-- Data for this exercise follows --
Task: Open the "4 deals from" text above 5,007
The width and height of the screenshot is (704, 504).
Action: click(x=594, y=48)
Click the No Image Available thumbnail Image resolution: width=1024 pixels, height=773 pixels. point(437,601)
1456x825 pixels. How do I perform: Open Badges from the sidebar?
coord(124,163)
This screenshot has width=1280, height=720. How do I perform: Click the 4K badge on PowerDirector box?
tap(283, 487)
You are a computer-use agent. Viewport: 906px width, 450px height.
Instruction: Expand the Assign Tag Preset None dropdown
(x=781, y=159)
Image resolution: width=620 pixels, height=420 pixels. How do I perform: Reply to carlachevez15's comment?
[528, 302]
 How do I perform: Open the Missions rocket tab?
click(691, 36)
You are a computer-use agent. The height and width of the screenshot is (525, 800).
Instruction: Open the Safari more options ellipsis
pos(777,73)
-- Data for this exercise concluded --
Everything in the data above must be reproduced exactly.

Response area ▸
Task: Open the "4 deals from" text above 5,007
The width and height of the screenshot is (704, 504).
Action: click(x=594, y=48)
Click the No Image Available thumbnail Image resolution: width=1024 pixels, height=773 pixels. point(437,601)
1456x825 pixels. How do I perform: Open Badges from the sidebar?
coord(124,163)
This screenshot has width=1280, height=720. How do I perform: Click the 4K badge on PowerDirector box?
tap(283, 487)
You are a computer-use agent. Viewport: 906px width, 450px height.
Instruction: Expand the Assign Tag Preset None dropdown
(x=781, y=159)
Image resolution: width=620 pixels, height=420 pixels. How do I perform: Reply to carlachevez15's comment?
[528, 302]
 How do I perform: Open the Missions rocket tab?
click(691, 36)
You are a computer-use agent. The height and width of the screenshot is (525, 800).
Instruction: Open the Safari more options ellipsis
pos(777,73)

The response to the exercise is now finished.